• _Excerpts from a dataset_

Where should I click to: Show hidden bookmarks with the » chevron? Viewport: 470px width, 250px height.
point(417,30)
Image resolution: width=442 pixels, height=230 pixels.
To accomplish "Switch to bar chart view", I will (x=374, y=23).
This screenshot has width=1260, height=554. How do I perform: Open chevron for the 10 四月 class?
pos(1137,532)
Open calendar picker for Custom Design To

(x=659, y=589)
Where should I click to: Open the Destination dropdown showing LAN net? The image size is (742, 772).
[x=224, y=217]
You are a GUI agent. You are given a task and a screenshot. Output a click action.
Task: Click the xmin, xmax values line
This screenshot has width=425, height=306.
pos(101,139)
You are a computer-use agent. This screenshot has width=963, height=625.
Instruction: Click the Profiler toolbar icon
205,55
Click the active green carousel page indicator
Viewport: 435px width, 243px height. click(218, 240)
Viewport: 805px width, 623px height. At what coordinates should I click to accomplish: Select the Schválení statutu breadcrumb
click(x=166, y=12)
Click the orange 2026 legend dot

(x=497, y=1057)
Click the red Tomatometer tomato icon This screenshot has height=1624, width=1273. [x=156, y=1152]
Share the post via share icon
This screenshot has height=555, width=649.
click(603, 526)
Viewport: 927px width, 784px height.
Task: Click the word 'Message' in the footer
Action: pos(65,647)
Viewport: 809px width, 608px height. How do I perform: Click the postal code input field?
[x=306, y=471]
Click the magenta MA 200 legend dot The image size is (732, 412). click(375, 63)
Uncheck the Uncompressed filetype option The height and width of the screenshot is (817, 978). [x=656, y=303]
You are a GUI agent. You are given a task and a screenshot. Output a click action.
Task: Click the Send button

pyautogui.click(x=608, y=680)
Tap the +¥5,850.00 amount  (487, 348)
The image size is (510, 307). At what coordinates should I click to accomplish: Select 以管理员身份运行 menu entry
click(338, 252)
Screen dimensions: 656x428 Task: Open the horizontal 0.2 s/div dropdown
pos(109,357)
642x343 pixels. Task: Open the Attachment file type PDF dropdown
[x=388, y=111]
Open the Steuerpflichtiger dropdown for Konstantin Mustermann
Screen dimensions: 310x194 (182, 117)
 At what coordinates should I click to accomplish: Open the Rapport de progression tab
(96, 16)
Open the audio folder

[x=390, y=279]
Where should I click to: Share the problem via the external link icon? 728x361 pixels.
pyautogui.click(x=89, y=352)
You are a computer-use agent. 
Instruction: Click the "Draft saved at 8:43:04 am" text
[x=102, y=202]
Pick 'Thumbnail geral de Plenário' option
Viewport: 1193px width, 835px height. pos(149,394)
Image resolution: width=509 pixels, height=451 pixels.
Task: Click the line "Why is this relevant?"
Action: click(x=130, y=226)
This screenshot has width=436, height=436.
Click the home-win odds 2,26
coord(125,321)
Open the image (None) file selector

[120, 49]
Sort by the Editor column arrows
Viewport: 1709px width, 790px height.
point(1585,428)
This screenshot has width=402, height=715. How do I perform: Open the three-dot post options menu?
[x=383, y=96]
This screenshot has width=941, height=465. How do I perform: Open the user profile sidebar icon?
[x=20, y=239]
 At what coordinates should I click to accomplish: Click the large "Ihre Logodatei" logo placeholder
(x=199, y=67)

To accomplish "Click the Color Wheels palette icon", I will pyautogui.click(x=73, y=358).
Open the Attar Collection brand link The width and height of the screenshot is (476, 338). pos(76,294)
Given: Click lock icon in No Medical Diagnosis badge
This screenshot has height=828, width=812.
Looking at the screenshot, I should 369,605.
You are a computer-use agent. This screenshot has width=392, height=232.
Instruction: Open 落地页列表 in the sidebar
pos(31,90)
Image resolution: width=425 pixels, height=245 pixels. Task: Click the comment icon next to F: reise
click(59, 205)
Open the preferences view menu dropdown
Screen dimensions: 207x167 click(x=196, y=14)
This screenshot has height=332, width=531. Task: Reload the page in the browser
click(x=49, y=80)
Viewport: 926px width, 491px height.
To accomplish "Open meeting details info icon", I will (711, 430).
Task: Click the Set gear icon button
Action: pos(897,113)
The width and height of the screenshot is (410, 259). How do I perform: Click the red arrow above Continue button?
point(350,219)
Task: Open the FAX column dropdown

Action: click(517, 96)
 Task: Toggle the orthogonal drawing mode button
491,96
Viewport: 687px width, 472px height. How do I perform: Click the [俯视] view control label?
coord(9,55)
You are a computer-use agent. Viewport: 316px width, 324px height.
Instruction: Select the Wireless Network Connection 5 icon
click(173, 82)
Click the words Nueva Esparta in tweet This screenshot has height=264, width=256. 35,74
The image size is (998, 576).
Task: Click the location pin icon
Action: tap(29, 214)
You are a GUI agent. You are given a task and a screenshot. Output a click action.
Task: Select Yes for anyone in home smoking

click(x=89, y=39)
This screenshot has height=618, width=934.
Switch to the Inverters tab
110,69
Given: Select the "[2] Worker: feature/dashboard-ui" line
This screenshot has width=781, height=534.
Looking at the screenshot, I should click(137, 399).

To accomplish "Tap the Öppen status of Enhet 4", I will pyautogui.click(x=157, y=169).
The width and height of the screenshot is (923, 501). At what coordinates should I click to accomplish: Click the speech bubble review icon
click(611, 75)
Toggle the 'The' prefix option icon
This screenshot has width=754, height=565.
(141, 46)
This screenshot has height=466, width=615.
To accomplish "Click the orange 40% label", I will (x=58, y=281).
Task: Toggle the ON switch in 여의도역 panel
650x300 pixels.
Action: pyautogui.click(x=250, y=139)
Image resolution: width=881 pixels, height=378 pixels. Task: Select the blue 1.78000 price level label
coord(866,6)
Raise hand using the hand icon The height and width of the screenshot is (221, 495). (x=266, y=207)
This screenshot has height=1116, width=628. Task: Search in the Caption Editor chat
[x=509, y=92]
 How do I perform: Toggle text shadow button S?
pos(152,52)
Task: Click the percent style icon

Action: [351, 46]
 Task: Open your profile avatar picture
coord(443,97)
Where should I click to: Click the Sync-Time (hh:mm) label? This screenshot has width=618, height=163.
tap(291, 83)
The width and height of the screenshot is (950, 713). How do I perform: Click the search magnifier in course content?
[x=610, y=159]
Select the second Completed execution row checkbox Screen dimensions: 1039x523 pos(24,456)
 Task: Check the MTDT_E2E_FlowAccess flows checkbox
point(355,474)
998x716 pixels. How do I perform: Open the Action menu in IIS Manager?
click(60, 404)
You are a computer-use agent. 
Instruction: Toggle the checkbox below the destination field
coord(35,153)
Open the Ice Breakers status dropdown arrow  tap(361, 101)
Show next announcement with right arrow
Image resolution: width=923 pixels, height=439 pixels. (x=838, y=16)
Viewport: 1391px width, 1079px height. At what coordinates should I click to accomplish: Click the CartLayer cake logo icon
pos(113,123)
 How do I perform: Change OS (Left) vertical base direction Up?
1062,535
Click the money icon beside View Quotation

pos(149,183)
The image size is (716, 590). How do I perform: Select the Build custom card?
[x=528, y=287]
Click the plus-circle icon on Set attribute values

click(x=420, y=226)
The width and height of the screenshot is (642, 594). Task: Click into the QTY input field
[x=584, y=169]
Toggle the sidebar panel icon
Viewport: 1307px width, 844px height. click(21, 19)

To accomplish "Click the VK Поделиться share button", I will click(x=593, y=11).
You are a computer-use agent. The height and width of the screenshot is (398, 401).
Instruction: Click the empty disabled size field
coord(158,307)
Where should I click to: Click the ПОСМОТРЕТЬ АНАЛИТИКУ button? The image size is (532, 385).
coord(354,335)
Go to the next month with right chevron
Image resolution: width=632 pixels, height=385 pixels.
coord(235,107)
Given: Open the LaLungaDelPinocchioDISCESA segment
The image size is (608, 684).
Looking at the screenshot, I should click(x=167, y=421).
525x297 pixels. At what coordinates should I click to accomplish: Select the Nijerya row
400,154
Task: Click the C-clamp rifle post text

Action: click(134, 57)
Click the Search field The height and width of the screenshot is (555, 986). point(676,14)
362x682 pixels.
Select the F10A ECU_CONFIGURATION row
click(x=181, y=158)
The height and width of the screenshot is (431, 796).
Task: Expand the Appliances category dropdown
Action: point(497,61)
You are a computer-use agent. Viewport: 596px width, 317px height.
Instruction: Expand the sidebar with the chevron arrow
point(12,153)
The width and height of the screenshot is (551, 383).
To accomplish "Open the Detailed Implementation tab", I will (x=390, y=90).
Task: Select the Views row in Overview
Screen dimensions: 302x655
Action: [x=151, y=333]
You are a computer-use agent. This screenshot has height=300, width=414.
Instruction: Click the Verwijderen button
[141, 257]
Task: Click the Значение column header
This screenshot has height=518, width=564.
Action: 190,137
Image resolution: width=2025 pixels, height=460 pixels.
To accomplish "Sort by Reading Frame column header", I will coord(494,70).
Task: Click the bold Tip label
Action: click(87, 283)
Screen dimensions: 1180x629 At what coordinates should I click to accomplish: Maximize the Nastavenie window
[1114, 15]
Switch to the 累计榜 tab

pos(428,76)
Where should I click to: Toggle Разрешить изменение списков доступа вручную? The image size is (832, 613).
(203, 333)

• _WHAT THIS TASK INVOLVES_
Using only the data above, copy out the lines that include the word "computer".

• _REPLY TO THE TASK_
You are a computer-use agent. This screenshot has width=963, height=625.
You are a computer-use agent. 
You are a computer-use agent. This screenshot has width=392, height=232.
You are a computer-use agent. Viewport: 316px width, 324px height.
You are a computer-use agent. 
You are a computer-use agent. The height and width of the screenshot is (398, 401).
You are a computer-use agent. Viewport: 596px width, 317px height.
You are a computer-use agent. This screenshot has height=300, width=414.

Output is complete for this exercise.